AIM OF THE EXERCISE: Echo the stretch of the post on blogs as conversation platforms from "Using trackbacks to" through "from the blogosphere.", word for word.

PROVIDED TEXT:
** Begin **

Are blogs conversation platforms?

Comments on blogs are problematic for the same reason that email is problematic. When anyone can say anything without accountability, the spam and other types of garbage comes pouring on. SMTP and NNTP are strong supporting evidence for this. So how do we work around this?

Using a centralized authentication key like typekey is a nice band-aid but it still doesn't address the underlying problem that's difficult to contextualize who is behind the voice in the conversation. Besides, it's not nice. It's a vendor bound and therefore borg-like.

The owner of the voice is important. You can't link to their Orkut profile; afterall, the voice might not speak in Portugese. Who owns that conversational voice that's longing to participate?

Using trackbacks to string together post references is another hack to try get around the absence of conversation in blogs. But talking about a post is not the same as replying. And furthermore, it requires more protocol infrastructure since it requires every blog to be a pingable resource. And pings themselves are untrustworthy data payloads. It just doesn't seem to fit.

Sure, you can reference another post merely by linking to it. However, replying to it as you would a conversation is missing from the blogosphere.

Now suppose a link to a blog was enriched with an attribute to indicate that it is a reply. Say, a rel attribute like rel="reply-to" -- blogging tools and mapping engines could be enabled to thread together conversations by traversing these link relationships. SMTP and NNTP message readers have been threading conversations (i.e. correlating the "In-Reply-To" header) for years. It's time to bring this facility to the blogosphere.

** End **

Entries from a dataset:

** Begin **

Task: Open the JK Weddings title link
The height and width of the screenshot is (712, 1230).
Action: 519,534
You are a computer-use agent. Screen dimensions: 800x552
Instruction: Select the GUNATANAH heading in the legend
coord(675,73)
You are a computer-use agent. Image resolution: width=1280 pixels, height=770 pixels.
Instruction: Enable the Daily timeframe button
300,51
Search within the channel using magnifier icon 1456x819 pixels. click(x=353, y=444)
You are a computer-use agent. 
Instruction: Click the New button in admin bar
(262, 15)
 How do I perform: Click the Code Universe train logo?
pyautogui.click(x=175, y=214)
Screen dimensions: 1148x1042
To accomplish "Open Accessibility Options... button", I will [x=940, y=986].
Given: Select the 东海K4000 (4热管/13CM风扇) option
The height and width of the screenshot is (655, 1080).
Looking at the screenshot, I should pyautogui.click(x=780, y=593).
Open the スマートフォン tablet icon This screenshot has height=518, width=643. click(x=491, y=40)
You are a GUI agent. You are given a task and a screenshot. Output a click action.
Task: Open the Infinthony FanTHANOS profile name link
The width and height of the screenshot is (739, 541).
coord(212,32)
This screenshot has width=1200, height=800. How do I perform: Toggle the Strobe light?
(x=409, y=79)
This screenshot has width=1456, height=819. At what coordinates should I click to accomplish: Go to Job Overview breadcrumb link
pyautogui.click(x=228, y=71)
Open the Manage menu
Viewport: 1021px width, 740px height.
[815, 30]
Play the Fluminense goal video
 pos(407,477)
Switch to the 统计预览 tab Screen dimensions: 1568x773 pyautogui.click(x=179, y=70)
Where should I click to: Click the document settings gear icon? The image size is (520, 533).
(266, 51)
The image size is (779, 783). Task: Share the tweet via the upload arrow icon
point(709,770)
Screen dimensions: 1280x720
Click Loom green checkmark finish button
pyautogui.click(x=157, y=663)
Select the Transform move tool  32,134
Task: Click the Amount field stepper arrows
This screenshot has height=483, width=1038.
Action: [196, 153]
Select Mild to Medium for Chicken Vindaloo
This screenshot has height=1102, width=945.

** End **

THE RESULT:
Using trackbacks to string together post references is another hack to try get around the absence of conversation in blogs. But talking about a post is not the same as replying. And furthermore, it requires more protocol infrastructure since it requires every blog to be a pingable resource. And pings themselves are untrustworthy data payloads. It just doesn't seem to fit.

Sure, you can reference another post merely by linking to it. However, replying to it as you would a conversation is missing from the blogosphere.